EFELas Palmas de Gran Canaria (Espanha)

Uma operação de Espanha e Itália, com o apoio da Europol, desmantelou na ilha espanhola de Tenerife (Atlântico), com 106 detenções, um grupo mafioso italiano acusado de branqueamento de mais de dez milhões de euros procedentes de burlas informáticas em vários países europeus.

A polícia espanhola informou esta segunda-feira que a organização branqueava dinheiro para diferentes clãs da máfia italiana, tais como a Casamonica, Camorra napolitana, Nuvoletta e Sacra Corona Unita.

Os detidos são acusados de pertencer a uma organização criminosa, fraude, tráfico de droga, lavagem de dinheiro, rapto, falsa documentação, lesões, ameaças, coação, roubos com violência, roubos com força, fraude à Segurança Social em Espanha e posse ilegal de armas.

A operação incluiu o bloqueio de 118 contas bancárias, 16 buscas em Espanha e duas em Itália, e numa destas foi descoberta uma plantação de marijuana com mais de quatrocentas plantas e mais de oitenta cartões telefónicos noutra, segundo um comunicado da polícia.

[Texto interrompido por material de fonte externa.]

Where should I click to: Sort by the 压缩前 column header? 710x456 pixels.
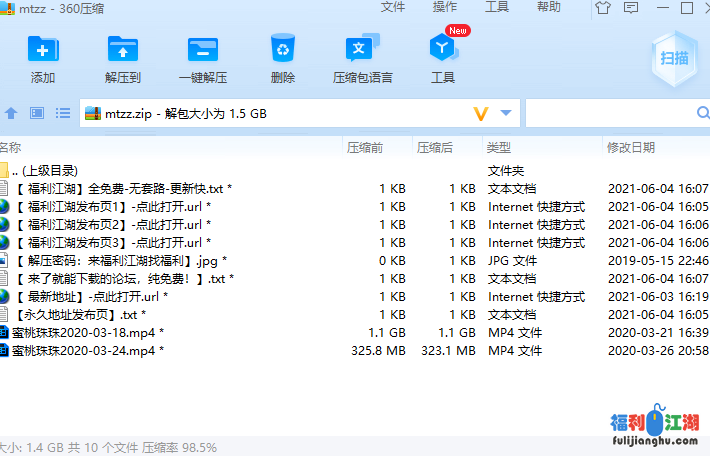365,147
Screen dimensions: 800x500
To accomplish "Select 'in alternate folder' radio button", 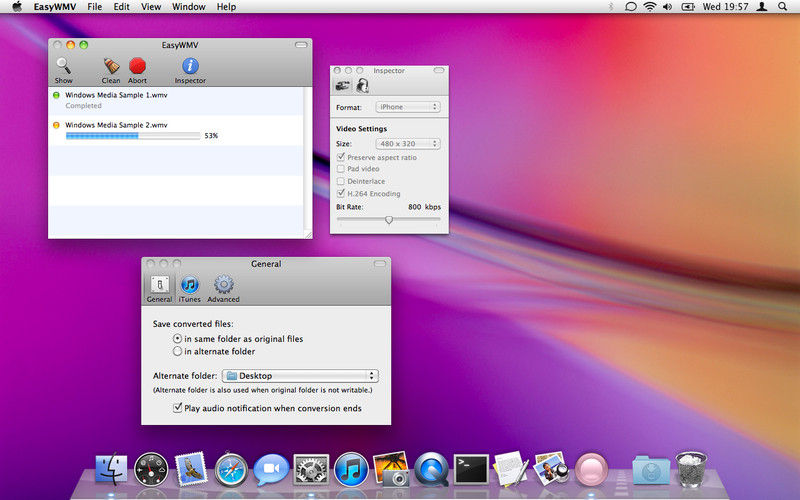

As investigações começaram em junho de 2020 por parte da polícia espanhola, que detetou na ilha um grupo de pessoas ligadas a diferentes clãs mafiosos italianos, cuja missão era lavar o dinheiro obtido através de múltiplos crimes informáticos cometidos em Espanha, Alemanha, Irlanda, Itália, Lituânia e Reino Unido.

A organização tinha um elevado grau de conhecimentos tecnológicos, o que lhe permitia cobrir diferentes tipos de fraude informática, com a qual obteve mais de dez milhões de euros num único ano de investigação, dinheiro que foi lavado através das suas empresas ou em criptoativos, e a sua liderança dirigia uma rede de captores e centenas de intermediários financeiros, conhecidos como "mulas", segundo a polícia.

Além disso, tinha conseguido estabelecer-se em diferentes sectores da sociedade, tais como redes empresariais, escritórios de advogados e bancos, e estava alegadamente envolvida em prostituição, tráfico de armas, tráfico de droga, rapto, fraude, roubo de identidade, documentação falsa, crimes contra a segurança social, roubo, espancamentos e até dois homicídios na ilha.

A quantidade de dinheiro obtido era tão elevada que geriam centenas de contas bancárias que abriam e fechavam continuamente, chegando numa ocasião a raptar uma mulher e, depois de a terem ameaçado à mão armada, levaram-na a uma caixa multibanco para lhe roubar todo o dinheiro e abrir cinquenta contas bancárias na Internet para a organização, de acordo com a nota.

Uma vez detidos, ameaçaram a vítima e o seu meio para impedir que testemunhassem contra si, acrescenta a polícia espanhola.

Este método de financiamento era tão importante para a máfia que mandavam desde Itália fugitivos da justiça deste país para controlar no terreno as suas atividades.

As medidas de segurança adotadas por estes fugitivos, que estavam conscientes da sua situação, e a pressão policial levaram a que a operação fosse antecipada, uma vez que os agentes confirmaram que tinham documentação falsa e que planeavam fugir de Espanha.